* [PASSAGE PROVIDED]
____________________
Cash Collateral Motion

The debtors request the use of cash collateral, with the consent of Bank of Nevada, a division of Western Alliance Bank. The company proposes the following adequate protection: replacement liens (including proceeds of avoidance actions), allowed superpriority administrative expense claims, payment of prepetition and postpetition interest at the nondefault rates, payment of fees and expenses including legal counsel, financial advisors and other consultants and financial reporting.

In support of the use of cash collateral, the debtors submitted the declaration of Stephanne Zimmerman, who states that the cash collateral would be used for debtor SPE to pay its share (70%) of operating costs so that Basic Water Co. can continue to maintain and operate the water facilities and “fund the orderly sale of its assets or other court approved reorganization transaction.”
____________________
* [GIVEN DATA]
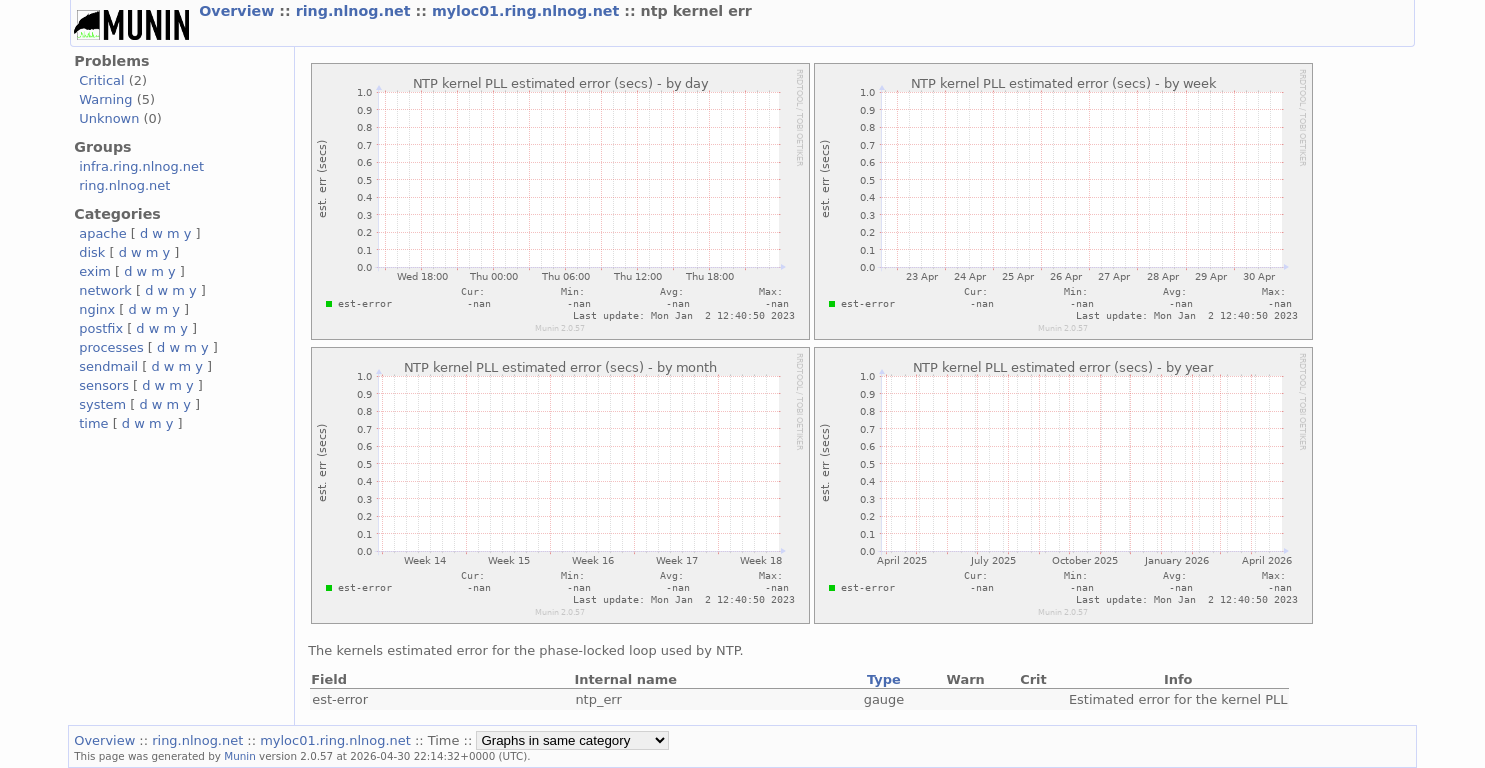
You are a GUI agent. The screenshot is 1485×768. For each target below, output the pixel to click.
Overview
____________________
* [TASK REQUIREMENTS]
- a) Reproduce the cash collateral motion text from "The debtors request" to "and financial reporting.".
- b) Pick up the cash collateral motion text after its final sentence and carry it forward.

* [ANSWERS PROVIDED]
- a)
The debtors request the use of cash collateral, with the consent of Bank of Nevada, a division of Western Alliance Bank. The company proposes the following adequate protection: replacement liens (including proceeds of avoidance actions), allowed superpriority administrative expense claims, payment of prepetition and postpetition interest at the nondefault rates, payment of fees and expenses including legal counsel, financial advisors and other consultants and financial reporting.

- b)
In addition, the debtors propose a waiver of the estates’ right to seek to surcharge its collateral pursuant to Bankruptcy Code section 506(c) (unless consented to by the Bank of Nevada and approved or unopposed by Western Alliance Business Trust) and the “equities of the case” exception under section 552(b).

The carve-out for professional fees is $150,000.

The proposed budget for the use of cash collateral is HERE.

The DIP financing is subject to the following milestones:

  • Oct. 21, 2022: File bid procedures motion;

  • Jan. 3, 2023: File sale motion;

  • Feb. 7: Sale hearing;

  • Feb. 28: Sale closing;

  • Sept. 15: Entry of plan confirmation order; and

  • Oct. 27: Plan effective date.

The lien challenge deadline is the earlier of 75 days after entry of “the [Interim] Order” and the effective date of a confirmed chapter 11 plan. The UCC lien investigation budget is $50,000.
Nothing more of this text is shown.